● ASSIGNMENT:
For this exercise, reproduce only the lines from the one holding "609x407 pixels." through the final line of the data below, exactly, and omit pictures.

● PROVIDED DATA:
******

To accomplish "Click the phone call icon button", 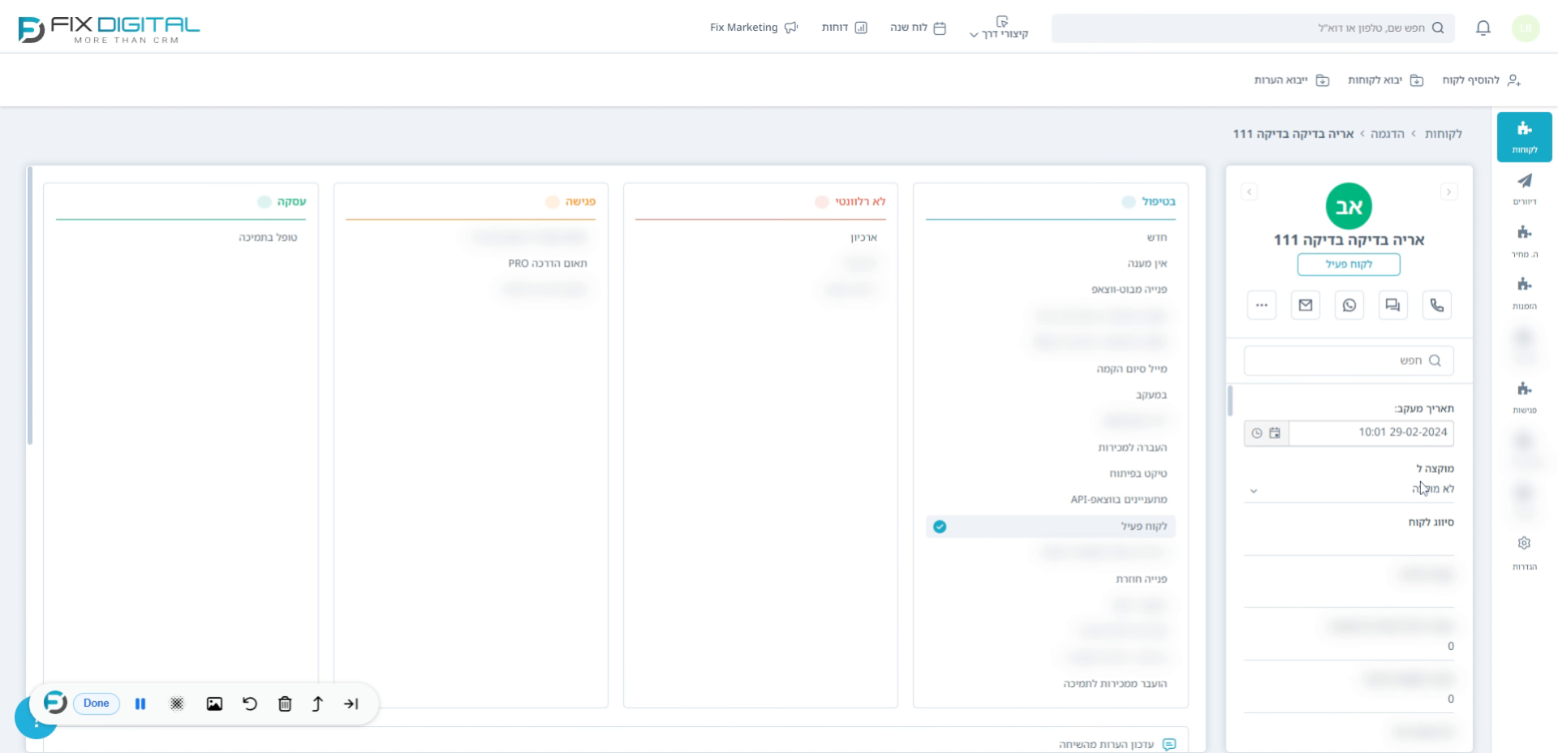I will (x=1436, y=305).
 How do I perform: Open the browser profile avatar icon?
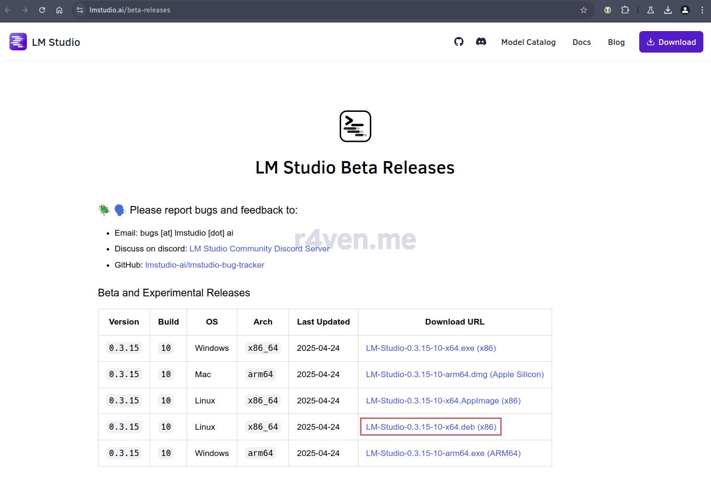685,10
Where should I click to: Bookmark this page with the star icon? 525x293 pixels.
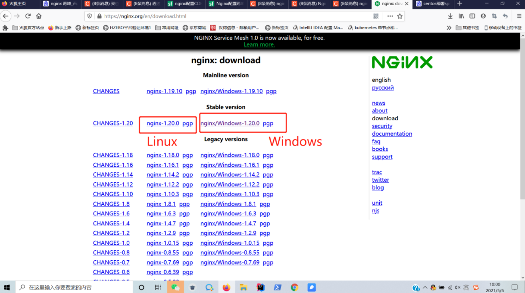400,16
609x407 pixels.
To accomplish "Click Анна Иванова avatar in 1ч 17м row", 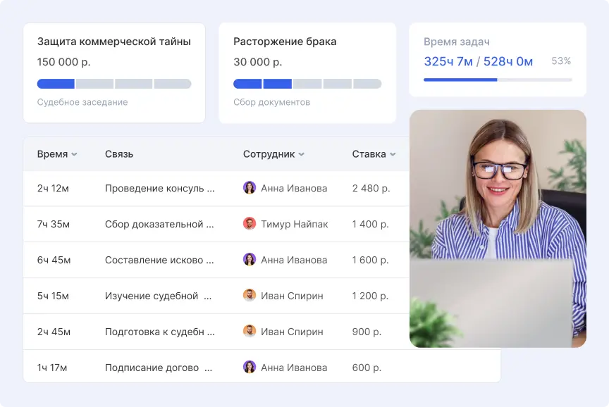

******

● EXERCISE SOLUTION:
609x407 pixels.
To accomplish "Click Анна Иванова avatar in 1ч 17м row", 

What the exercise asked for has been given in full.